◆ **YOUR INSTRUCTIONS**: Across the entries below, count the lines that contain the word "Fact" and reply with that number only.
━━━━━━━━━━━━━━━━
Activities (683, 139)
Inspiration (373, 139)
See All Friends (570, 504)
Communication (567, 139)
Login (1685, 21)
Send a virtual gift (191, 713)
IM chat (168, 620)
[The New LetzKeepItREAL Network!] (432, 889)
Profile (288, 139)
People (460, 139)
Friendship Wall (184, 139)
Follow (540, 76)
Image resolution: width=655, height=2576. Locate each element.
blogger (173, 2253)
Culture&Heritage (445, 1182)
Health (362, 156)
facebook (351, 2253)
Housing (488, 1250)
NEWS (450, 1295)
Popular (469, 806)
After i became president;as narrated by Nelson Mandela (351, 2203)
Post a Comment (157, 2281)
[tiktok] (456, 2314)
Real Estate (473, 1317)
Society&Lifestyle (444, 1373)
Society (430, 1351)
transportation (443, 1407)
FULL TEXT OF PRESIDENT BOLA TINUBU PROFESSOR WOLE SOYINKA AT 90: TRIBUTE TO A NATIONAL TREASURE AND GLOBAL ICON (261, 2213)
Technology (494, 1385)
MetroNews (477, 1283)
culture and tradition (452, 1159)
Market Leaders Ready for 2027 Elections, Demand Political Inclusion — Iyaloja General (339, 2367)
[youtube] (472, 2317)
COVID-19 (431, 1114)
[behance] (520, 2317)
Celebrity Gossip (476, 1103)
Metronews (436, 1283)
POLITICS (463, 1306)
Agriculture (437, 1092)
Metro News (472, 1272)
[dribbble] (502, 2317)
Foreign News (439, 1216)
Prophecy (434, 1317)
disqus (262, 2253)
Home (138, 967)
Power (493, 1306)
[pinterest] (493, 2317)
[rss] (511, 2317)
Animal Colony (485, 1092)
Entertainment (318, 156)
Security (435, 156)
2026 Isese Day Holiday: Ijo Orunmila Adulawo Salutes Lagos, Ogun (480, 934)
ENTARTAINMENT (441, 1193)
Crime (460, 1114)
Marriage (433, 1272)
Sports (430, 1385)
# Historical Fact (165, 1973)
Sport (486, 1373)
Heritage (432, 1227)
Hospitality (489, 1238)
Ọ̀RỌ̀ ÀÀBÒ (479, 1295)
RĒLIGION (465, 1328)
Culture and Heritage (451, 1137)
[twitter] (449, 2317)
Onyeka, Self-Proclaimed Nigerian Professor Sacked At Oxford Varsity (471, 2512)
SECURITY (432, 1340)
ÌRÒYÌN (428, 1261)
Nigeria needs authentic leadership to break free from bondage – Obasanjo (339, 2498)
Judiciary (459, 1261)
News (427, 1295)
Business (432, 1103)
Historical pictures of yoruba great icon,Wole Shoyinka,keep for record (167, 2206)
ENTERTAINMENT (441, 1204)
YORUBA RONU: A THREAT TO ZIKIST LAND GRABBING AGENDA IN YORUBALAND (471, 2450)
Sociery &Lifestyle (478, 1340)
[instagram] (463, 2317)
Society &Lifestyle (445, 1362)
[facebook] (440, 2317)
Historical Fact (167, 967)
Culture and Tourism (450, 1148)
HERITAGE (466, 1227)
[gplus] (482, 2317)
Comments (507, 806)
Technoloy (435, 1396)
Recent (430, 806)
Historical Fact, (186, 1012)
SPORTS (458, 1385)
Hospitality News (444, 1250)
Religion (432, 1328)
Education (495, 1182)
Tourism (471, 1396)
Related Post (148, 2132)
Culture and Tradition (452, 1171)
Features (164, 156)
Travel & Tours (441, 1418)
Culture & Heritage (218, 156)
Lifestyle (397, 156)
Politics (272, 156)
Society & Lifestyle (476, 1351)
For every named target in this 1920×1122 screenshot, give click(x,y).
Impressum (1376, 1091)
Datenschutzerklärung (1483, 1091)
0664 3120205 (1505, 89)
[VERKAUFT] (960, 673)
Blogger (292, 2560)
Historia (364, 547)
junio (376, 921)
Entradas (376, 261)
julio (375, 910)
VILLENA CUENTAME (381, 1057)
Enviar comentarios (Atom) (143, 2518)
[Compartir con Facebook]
━━━━━━━━━━━━━━━━
◆ **ANSWER BELOW**: 3